When we’re cruising farther from home, we typically move the boat each day. The engines are run enough to charge the house batteries fully, and power is never a problem. But when out on the weekends, we often work and don’t move the boat as much, if at all. Usually we have several computers running and, in the winter, the lights and furnace are on much of the time, so we consume considerable power. In a recent Pacific Yachting article, Portable Power, we wrote about using a portable generator to recharge at anchor. And in a recent PassageMaker article, In Pursuit of a Perfect Charging System, we described how to configure and tune the main engine charging system to get the most from it. However, there are times when we simply need more house battery capacity than is available, and fixing that was last weekend’s project.
For start batteries, our boat came with one 8D for each engine. These seem like overkill for engine start banks, but Cummins uses engine intake air heaters to improve starting and reduce exhaust smoke when cold. The air heaters draw over 110A when operating, which is more than the alternators produce, so large start batteries are a requirement in this configuration.
For a house battery bank, we use golf cart batteries and argue that they are the best value available. Golf cart batteries are sold in enormous quantity for commercial applications and consequently, they are inexpensive. At 66 lbs each, they are much easier to manage than the 8Ds, which are just over 140 lbs each. The only downside to golf cart batteries is that they need to be topped off every couple of months depending upon your usage patterns and charging rates. If you don’t mind adding water, it’s hard to find better value than the golf carts batteries.

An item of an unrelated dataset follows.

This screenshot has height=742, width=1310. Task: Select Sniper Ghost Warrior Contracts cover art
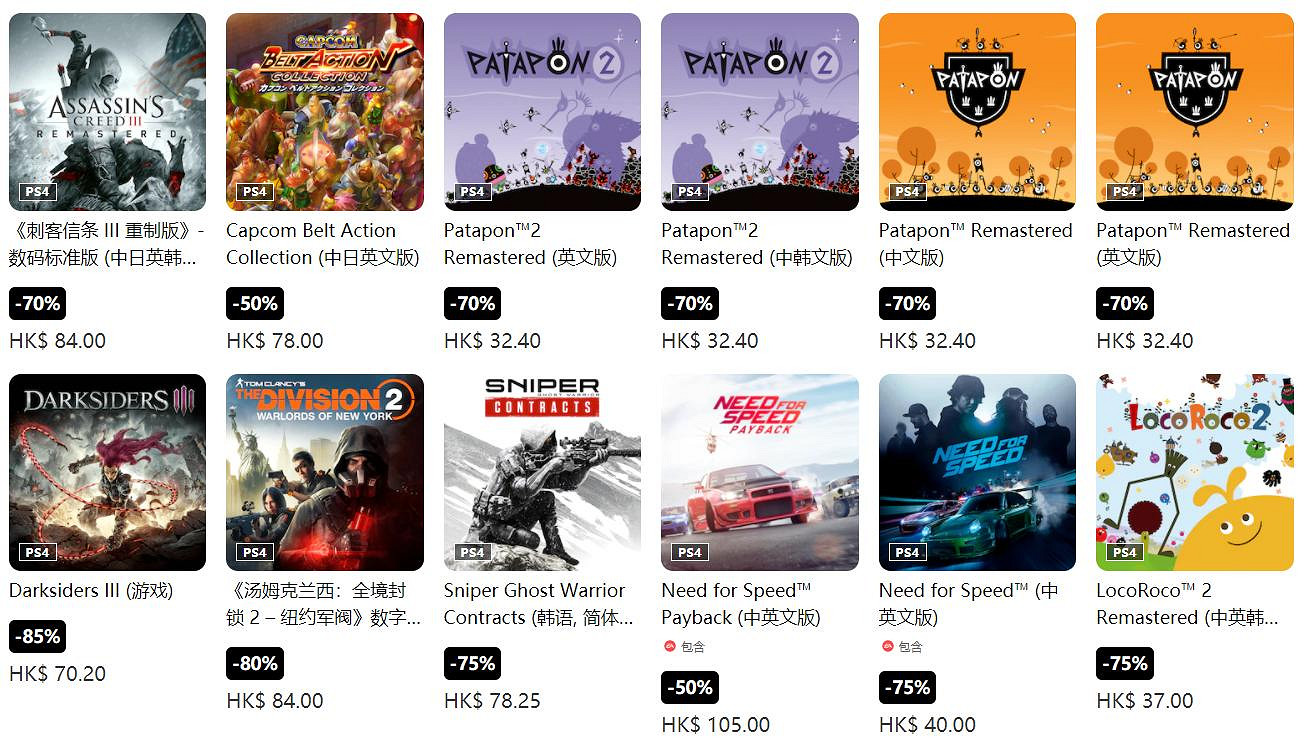(x=542, y=472)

The challenge we face with Dirona is that we have already placed house batteries in all the easy places. We have four golf cart batteries between the engines and four more on the starboard side between the engine and the hot water heater. All are easy to see, easy to service and don’t block access to other equipment. The challenge was to figure out how to add two more golf cart batteries to our house bank without resorting to hand-fabricated battery boxes or operating without boxes. Since golf cart batteries are six volts each, they are typically added in pairs connected in series to yield a 12-volt pair or quads to get 24 volts depending upon your house voltage level. As a consequence, most battery boxes house pairs of golf cart batteries and there simply is nowhere left in Dirona for another pair of golf cart batteries side-by-side where they would still available for service and excessively long cabling isn’t required.

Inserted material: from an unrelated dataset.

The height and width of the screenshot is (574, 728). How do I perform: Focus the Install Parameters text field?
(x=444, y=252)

I did find a wonderful location from a servicing perspective behind the starboard engine. The steps running from the salon to the aft stateroom are directly above this location and, in a Bayliner 4087, these steps are removable as a unit offering access to the starboard transmission and potentially for easy servicing of these batteries. However, two golf cart batteries will not fit side-by-side in this location. There is room for two batteries end-to-end, but a ½” hull stiffening member crosses through the middle. Allied Battery produces a twin golf cart battery box where the batteries fit end-to-end, http://www.alliedbattery.com/boxes.htm, which is worth keeping in mind for future projects. But we really needed individual boxes and they couldn’t be much bigger than a golf cart battery. We found the perfect unit: Single golf cart battery box. These Noco HM306 boxes fit perfectly and, as an added bonus, the price (and service) from J.C. Whitney was excellent at only $8.99. We almost overlooked this box because the exterior dimension was listed at 10 1/8”. This however is the width at the widest point, the lid. The width at the base is less than 8 inches.
The final solution is neat and tidy and adds 25% more capacity to our existing house battery bank. We now have 1,125 Ah of house battery bank capacity. It’s great waking up in the morning with more than a 60% charge instead of less than 50%.